### [Exercise prompt]
In the data below, find each line that contains the word "computer" and copy it.

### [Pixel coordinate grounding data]

/---

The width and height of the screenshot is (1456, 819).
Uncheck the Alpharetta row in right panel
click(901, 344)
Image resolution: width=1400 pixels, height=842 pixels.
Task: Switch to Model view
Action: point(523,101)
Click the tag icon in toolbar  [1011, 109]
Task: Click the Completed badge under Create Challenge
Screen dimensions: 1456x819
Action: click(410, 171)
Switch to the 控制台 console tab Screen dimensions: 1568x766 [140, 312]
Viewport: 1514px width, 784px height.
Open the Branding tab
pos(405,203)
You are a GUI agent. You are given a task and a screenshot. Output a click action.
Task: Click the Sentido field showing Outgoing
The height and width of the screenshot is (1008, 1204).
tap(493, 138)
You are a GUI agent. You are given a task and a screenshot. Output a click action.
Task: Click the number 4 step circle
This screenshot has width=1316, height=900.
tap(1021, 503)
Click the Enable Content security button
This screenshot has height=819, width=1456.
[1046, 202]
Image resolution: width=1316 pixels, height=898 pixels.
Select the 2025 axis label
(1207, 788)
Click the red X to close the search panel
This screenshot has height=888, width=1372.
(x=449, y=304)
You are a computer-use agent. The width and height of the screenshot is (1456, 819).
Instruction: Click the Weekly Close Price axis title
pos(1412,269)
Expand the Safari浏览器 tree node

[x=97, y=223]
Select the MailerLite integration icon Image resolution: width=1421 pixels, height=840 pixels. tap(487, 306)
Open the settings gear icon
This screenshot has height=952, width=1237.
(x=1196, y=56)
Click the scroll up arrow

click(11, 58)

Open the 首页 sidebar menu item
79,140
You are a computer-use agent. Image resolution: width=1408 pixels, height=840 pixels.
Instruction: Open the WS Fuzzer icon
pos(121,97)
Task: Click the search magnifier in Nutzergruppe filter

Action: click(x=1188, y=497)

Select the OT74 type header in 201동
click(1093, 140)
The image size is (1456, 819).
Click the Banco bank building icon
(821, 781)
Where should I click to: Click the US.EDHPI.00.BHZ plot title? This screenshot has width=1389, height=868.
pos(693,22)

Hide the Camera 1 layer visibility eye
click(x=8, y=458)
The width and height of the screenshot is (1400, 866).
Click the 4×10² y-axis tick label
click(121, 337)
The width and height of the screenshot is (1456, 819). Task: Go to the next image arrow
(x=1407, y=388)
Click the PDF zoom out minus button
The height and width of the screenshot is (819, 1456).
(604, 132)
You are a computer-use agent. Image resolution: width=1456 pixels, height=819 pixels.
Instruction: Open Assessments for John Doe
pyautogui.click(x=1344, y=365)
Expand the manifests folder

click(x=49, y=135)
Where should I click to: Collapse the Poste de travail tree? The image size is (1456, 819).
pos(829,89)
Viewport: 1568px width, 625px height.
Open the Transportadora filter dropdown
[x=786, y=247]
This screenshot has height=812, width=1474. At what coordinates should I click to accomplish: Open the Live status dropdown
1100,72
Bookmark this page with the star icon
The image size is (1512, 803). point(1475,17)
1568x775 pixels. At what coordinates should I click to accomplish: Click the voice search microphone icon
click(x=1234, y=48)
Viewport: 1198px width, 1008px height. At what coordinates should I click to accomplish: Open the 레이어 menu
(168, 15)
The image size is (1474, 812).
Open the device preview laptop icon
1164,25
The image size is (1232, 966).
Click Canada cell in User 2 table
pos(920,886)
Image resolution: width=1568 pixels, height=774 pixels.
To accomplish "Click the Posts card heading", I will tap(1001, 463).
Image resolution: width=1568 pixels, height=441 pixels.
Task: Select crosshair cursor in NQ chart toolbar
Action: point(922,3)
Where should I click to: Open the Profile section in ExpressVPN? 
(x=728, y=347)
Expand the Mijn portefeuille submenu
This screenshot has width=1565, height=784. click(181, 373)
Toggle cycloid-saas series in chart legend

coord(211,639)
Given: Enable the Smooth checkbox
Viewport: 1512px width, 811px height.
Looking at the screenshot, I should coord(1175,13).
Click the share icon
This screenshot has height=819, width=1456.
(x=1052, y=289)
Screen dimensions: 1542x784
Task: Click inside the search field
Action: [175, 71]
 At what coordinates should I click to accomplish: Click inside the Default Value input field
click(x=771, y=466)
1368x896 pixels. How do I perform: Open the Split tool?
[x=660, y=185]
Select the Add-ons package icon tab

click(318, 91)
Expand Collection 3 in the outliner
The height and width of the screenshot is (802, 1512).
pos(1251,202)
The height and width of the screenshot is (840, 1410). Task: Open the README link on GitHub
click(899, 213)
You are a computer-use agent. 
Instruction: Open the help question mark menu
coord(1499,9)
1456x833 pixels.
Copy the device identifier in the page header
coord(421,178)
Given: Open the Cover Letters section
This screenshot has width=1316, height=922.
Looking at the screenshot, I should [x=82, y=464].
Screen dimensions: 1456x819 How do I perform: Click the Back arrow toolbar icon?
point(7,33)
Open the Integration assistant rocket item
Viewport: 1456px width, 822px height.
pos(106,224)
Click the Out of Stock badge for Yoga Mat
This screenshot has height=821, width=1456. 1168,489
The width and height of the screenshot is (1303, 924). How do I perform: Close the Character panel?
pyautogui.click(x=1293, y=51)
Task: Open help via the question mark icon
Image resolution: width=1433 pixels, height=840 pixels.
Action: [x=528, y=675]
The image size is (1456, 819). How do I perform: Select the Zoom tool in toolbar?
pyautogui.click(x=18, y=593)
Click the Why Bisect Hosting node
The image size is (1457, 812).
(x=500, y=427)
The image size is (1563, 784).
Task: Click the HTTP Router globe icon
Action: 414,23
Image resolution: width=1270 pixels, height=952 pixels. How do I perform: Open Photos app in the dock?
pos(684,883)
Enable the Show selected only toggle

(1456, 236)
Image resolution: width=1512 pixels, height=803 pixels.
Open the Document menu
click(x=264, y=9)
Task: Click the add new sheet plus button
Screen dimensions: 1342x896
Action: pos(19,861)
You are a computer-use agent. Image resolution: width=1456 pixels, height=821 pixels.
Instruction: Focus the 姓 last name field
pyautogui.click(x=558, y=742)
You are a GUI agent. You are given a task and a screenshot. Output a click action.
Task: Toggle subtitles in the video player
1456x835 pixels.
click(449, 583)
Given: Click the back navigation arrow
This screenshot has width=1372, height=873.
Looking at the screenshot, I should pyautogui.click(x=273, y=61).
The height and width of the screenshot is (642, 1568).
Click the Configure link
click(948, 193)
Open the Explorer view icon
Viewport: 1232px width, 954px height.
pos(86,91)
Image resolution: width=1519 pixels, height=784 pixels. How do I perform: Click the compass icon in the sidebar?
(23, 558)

\---

### [Solution to this task]
You are a computer-use agent. The width and height of the screenshot is (1456, 819).
You are a computer-use agent. Image resolution: width=1408 pixels, height=840 pixels.
You are a computer-use agent. Image resolution: width=1456 pixels, height=819 pixels.
You are a computer-use agent. 
You are a computer-use agent. Image resolution: width=1456 pixels, height=821 pixels.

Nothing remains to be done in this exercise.